Prague, March 17 (CTK) – Dozens of Roma people and their supporters took part in a protest against racism and questioning the Roma Holocaust, staged near the Government Office in the centre of Prague on Saturday.
They carried Czech and EU flags and criticised mainly statements by Chamber of Deputies deputy chairman Tomio Okamura, leader of the ultra-right anti-EU Freedom and Direct Democracy (SPD) movement. The demonstrators called Okamura a racist who should not be in parliament.
They chanted slogans “Stop Okamura,” “Okamura – Nightmare” and “Down with Okamura.”
However, they also aimed their criticism at PM Andrej Babis (ANO chairman), whose minority government keeps ruling without confidence of the Chamber of Deputies and after its resignation.
A text on one of the banners says “oligarch Babis”, “neo-Nazi Okamura” and “authoritarian (President Milos) Zeman” are creating fascism.
The organisers and other guests recalled in their speeches that ex-President Vaclav Klaus (2003-13) was the first to question the Roma Holocaust. Since then, politicians have had a feeling that this is allowed, they added.
“We do not want to complain only. We want to unite people and find a common ground,” the protest initiators said.
The Bangas band played the Roma anthem at the meeting.
The effort to achieve the Czech Republic’s departure from the European Union poses a risk to the Roma people’s safety, the organisers said.
They also warned of a possible negative impact of the laws on general referendum and direct election of mayors, which the SPD was pushing for.
Okamura questioned the existence of the wartime concentration camp for the Roma in Lety, south Bohemia.
He said in January that the Lety camp had not been fenced. Later, he apologised for his “imprecise” statement about the camp not being fenced.
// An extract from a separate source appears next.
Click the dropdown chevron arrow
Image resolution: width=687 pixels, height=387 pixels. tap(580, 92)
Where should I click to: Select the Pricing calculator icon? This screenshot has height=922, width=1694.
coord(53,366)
But it was a wooden fence that was mostly not guarded, he added.
“If we do not protest against racism and questioning the Roma Holocaust, such statements would become an everyday practice and the ranks of neo-Nazism and fascism followers will expand,” Emil Vorac, director of the Khamoro organisation that held Saturday’s event, wrote on the the Romea website.
Okamura has nothing to do in the Chamber of Deputies’ leadership, Europe Roma chairman Ladislav Balaz said.
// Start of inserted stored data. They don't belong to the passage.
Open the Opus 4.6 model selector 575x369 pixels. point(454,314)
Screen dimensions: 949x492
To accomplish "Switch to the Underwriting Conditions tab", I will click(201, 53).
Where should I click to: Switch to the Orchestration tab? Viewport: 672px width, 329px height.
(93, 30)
The Museum of Roma Culture, the European Grassroots Antiracist Movement (EGAM) and the Prague Jewish Community condemned Okamura’s statements, calling them the Holocaust denial. Relatives of the Roma Holocaust victims filed a legal complaint against Okamura.
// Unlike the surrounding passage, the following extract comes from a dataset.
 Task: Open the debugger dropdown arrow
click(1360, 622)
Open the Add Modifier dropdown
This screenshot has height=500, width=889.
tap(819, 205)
He called the accusation of the Holocaust denial a campaign against his SPD. He said he did not question the suffering in the Lety camp , but that he raised objections to the way of the state purchasing the pig farm built at the site of the former wartime camp in order to set up a commemorative place there.
Opposition MPs also criticised Okamura and were seeking his dismissal as the lower house deputy chairman, but in vain.
MPs for the SPD (22), the Communists (15) and the government ANO (78) except for one did not vote for the agenda of the respective extraordinary Chamber of Deputies session last week. Chamber chairman Radek Vondracek (ANO) said Okamura had apologised and this is why his dismissal was not on the agenda of the day.